The Dark Below (Movie Review)

The Dark Below (Movie Review)
5 10

PLOT: Dropped into a frozen lake by a killer, a woman thinks back on how she got into this mess while struggling to survive.

REVIEW: Sometimes the concept of a certain movie can seem so intriguingly unique that after hearing just the basic idea your mind starts reeling with excitement over its potential and with wonder as you ponder what the filmmaker might do with that idea. And sometimes when you see the finished movie you find that the filmmaker really didn't do all that much with it.

Director Douglas Schulze's THE DARK BELOW has had me on the hook ever since I first heard about it a year and a half ago, as I fascinated by the thought of a film being set almost entirely on and beneath the surface of a frozen lake as a woman struggles to survive in the cold water, a killer waiting above her. It sounded like the film would be a cat and mouse game between the woman and the killer as she tries to escape the situation, a scenario that would play out with almost no dialogue. How could Schulze build a feature film from this idea, how would he make it last for more than an hour? What sort of things would the woman be doing to try to survive? I had no idea, but I trusted Schulze to make it interesting.

When I finally got a chance to watch THE DARK BELOW, it quickly became clear that the main way Schulze managed to get the movie to feature length was through an excessive use of slow motion. The movie begins by dropping us right into the action - the first thing we see is the woman (Lauren Mae Shafer) being attacked by the killer (David G.B. Brown). She is incapacitated, he puts her in a wetsuit, drags her down to the lake, chops a hole in the frozen surface, and drops her into the water. That sounds like it should happen pretty quickly, doesn't it? It doesn't happen quickly. Thanks to slow motion, that sequence takes up more than 10 minutes.

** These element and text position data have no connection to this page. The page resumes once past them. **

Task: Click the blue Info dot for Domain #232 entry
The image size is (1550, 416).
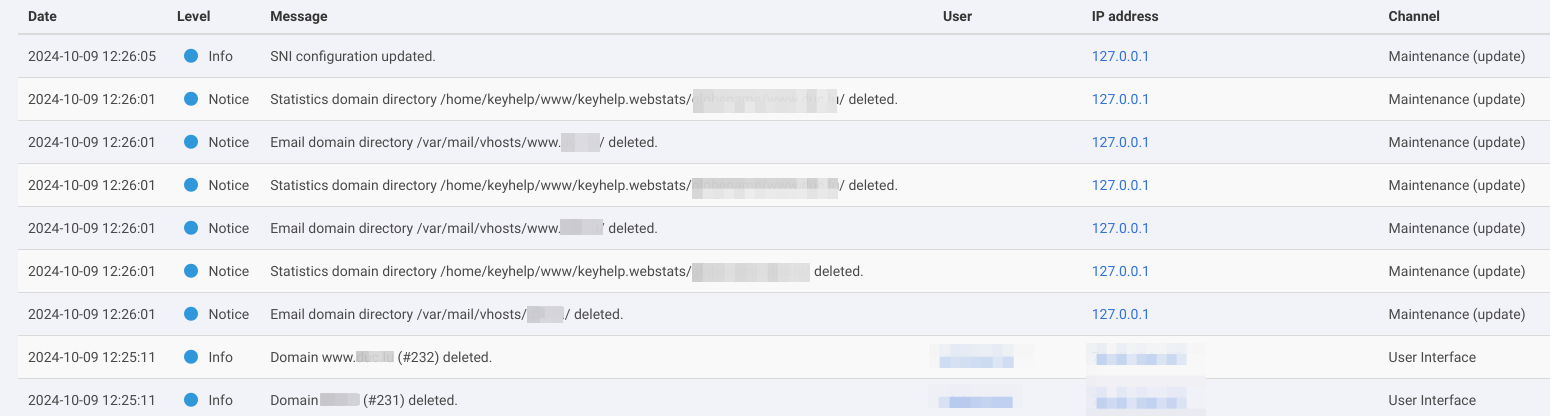Action: click(x=191, y=357)
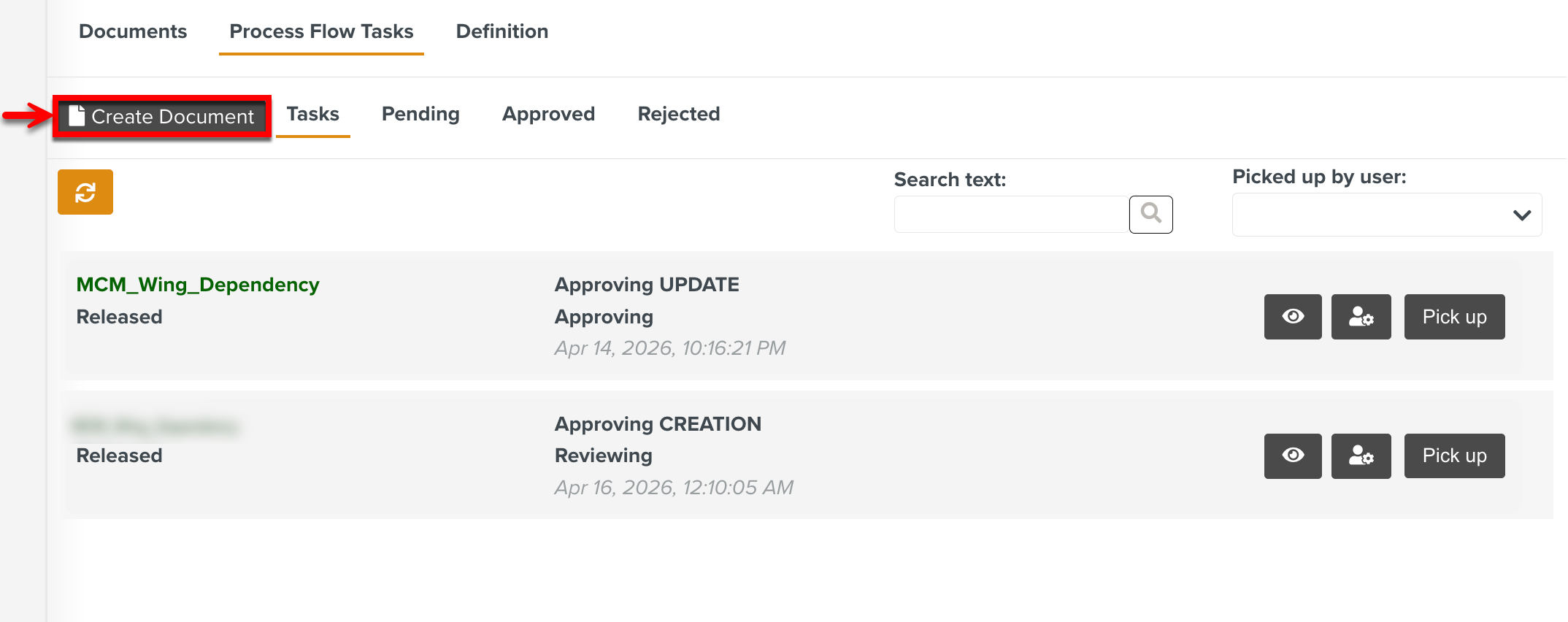Image resolution: width=1568 pixels, height=622 pixels.
Task: Click user assignment icon on Approving CREATION task
Action: coord(1361,456)
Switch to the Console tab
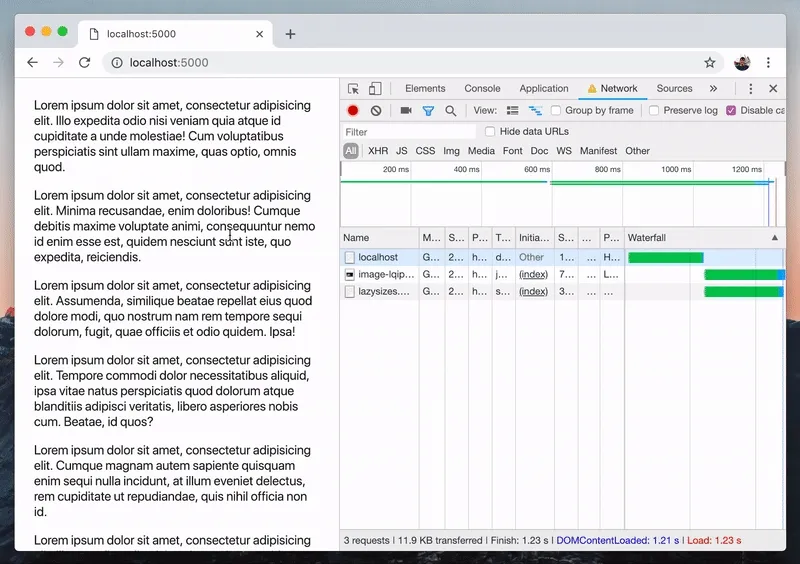Image resolution: width=800 pixels, height=564 pixels. pos(482,89)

As you might expect, THE DARK BELOW is a short movie. Just over 75 minutes, and that's counting 5 and a half minutes of end credits. I wouldn't have thought that a movie that has the credits rolling in under 70 minutes could so thoroughly wear out its welcome, but this one had me tired of watching it within 10. This probably would have benefited from being a short, because I doubt there is more than 35 minutes of content packed into those 70 minutes.

As for the struggle for survival that I was so interested in seeing, it's barely a struggle at all. The woman's time in the water primarily consists of her just floating there while she has flashbacks to the events that led up to her being put in this predicament. These flashbacks show us who the killer is and why he has chosen to kill the woman, and they're presented to us with almost no sound aside from the score by David Bateman and Eric Correa. The characters mostly communicate through looks, but sometimes they do talk to each other, we just don't hear it. So that's how THE DARK BELOW gets by with having just one line of dialogue; by drowning out all the other lines. Among the people we don't get to hear speak is Veronica Cartwright of ALIEN and INVASION OF THE BODY SNATCHERS '78, playing the woman's mom.

The frozen lake part of the film is a disappointment, but there are actually some good, involving parts to the flashback story. It would have been a more typical film, but it might have been a more enjoyable viewing experience if Schulze had given us the story (which he wrote with Jonathan D'Ambrosio) in a more linear fashion, and let us get to know the characters better by allowing us to hear their conversations. That version of THE DARK BELOW might have even been able to sustain its feature length running time.

There are some great ideas at the core of THE DARK BELOW, but the movie falls far short of its potential. The way Schulze brought the ideas to the screen did not work for me. It's really only worth seeking out if you want to watch 70 minutes of not much happening in quiet slow motion.

Extra Tidbit: Parade Deck Films will release THE DARK BELOW on Friday, March 17th in L.A. and Friday, March 24th in NYC, with additional cities following suit.